** begin **

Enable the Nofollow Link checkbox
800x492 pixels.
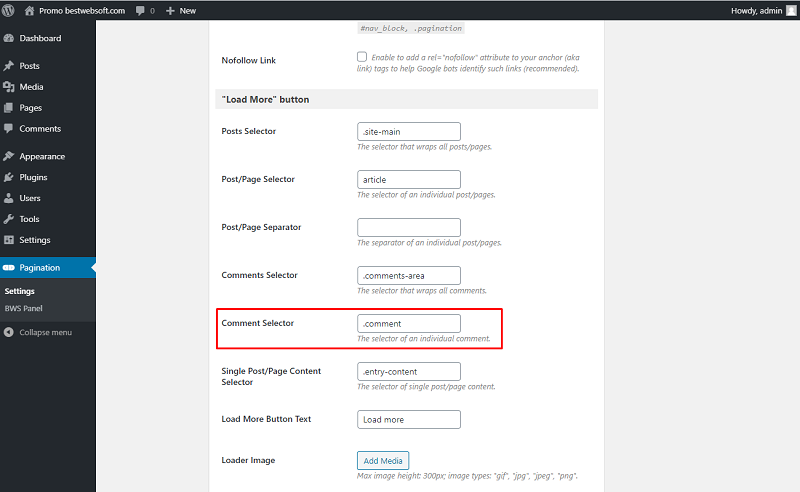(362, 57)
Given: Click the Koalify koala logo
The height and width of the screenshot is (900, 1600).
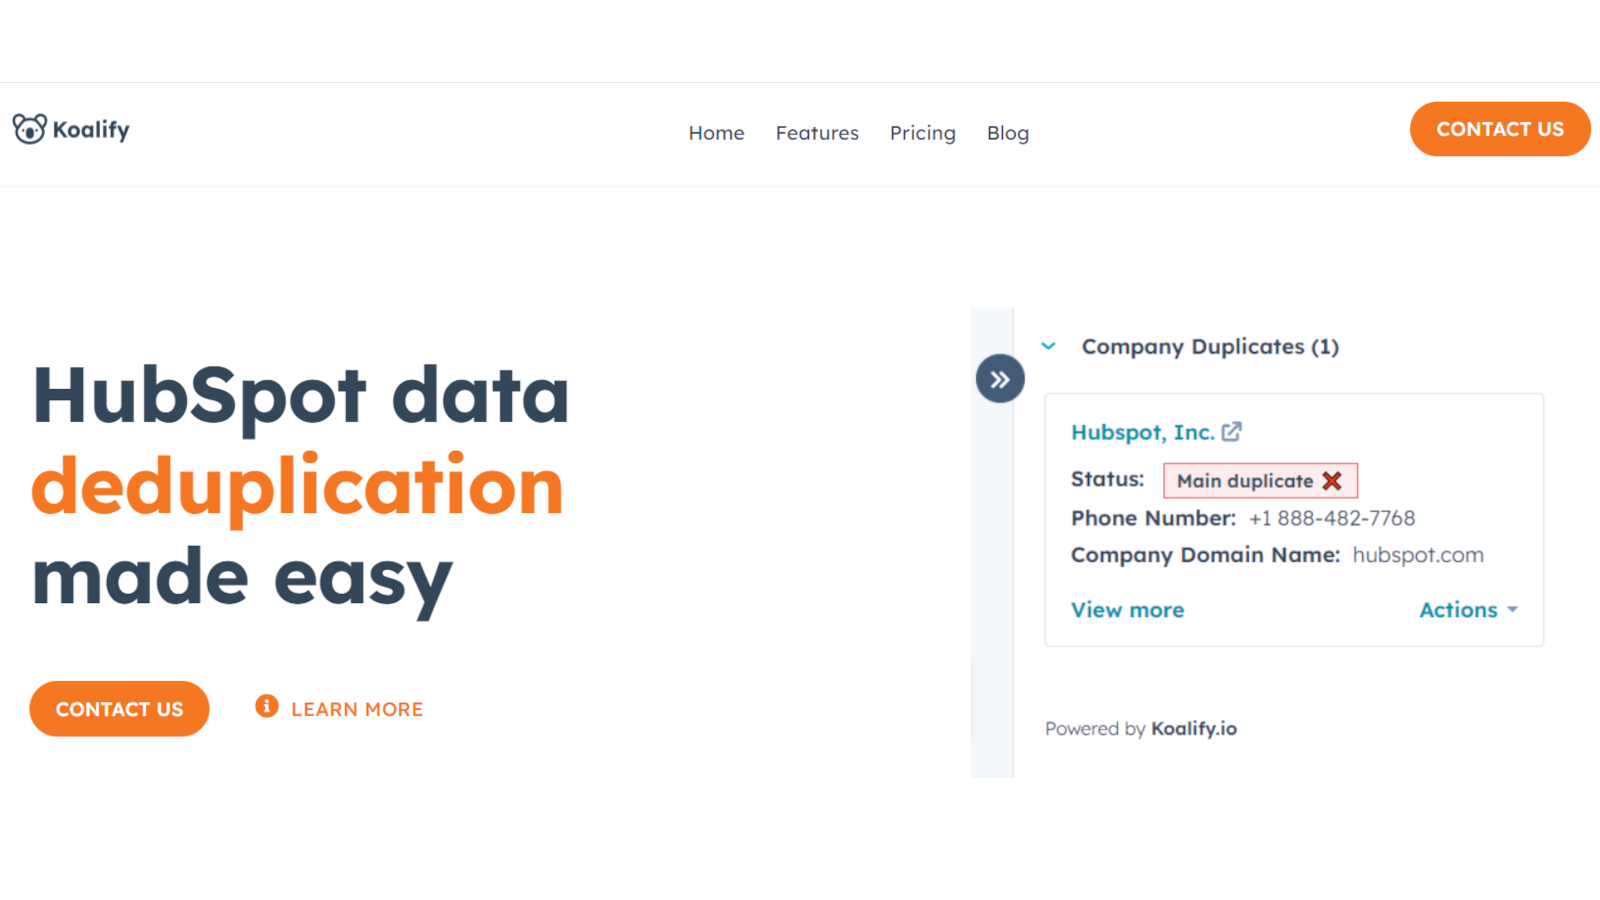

** end **

Would you quote all of the lines above word for word, leaving the pictures out?

Enable the Nofollow Link checkbox
800x492 pixels.
(362, 57)
Given: Click the Koalify koala logo
The height and width of the screenshot is (900, 1600).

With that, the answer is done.